First impressions can tell you a lot about a person, and a new study says those first impressions include whether you're richer or poorer than average. The findings were made by researchers with the University of Toronto's Faculty of Arts and Science; they explain that the determination can be made simply by looking at someone's neutral face without any particular facial expression — in fact, making an expression like smiling eliminates the ability to make this determination.

The reason people are able to make this determination, according to researchers, is because the face will become 'etched' with signs of life-long experiences over time. This is called someone's expression habit, and it is likely to reveal the nature of one's life, or at least significant parts of it. Someone whose face has been shaped by happiness, for example, is more likely to be perceived as wealthy and that perception is frequently correct.

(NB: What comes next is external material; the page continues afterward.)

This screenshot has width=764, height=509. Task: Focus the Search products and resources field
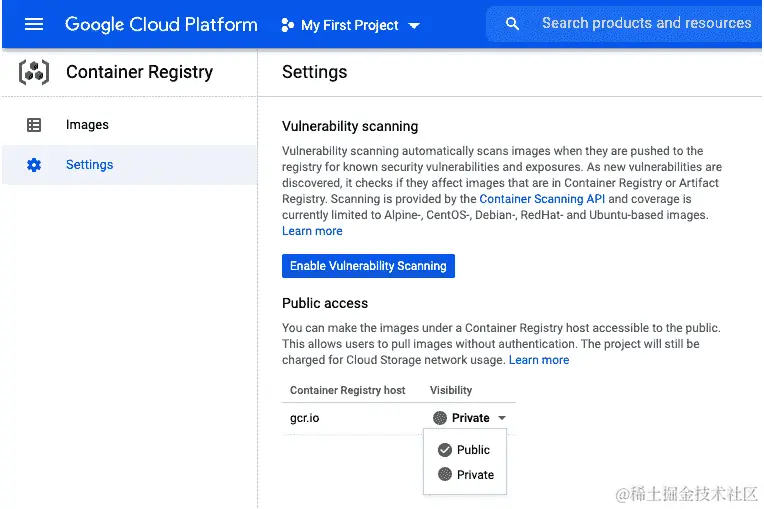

Researchers tested this by having volunteers look at photos of individuals who are making their neutral facial expression. When asked to guess the individual's socio-economic status, the volunteers were accurate approximately 53% of the time, a figure greater than what you'd get from guessing. Furthermore, the researchers found that these facial cues can be imprinted on someone's face by their late teens or early adulthood.

Though guessing someone's status in life based on their neutral facial expression is still inaccurate enough to make it relatively useless in practical usage, it could have a negative effect on that person's life. Someone who experiences hardship early in life, for example, may reveal glimpses of that hardship to others in the way their face has been 'etched,' resulting in negative life experiences. The study found that people whose faces indicate they may be wealthy are more likely to be hired than individuals whose faces indicate they may be poor.

The findings are interesting, but this isn't the first time we've seen a study indicating that biological states could change one's face in a way that negatively affects their life. For example, a study published in 2013 in Biology Letters found that women with high cortisol levels (the 'stress' hormone) were frequently rated as less attractive than women with lower cortisol levels, indicating that experiencing stress could change one's face in a way that makes them less appealing as a potential mate.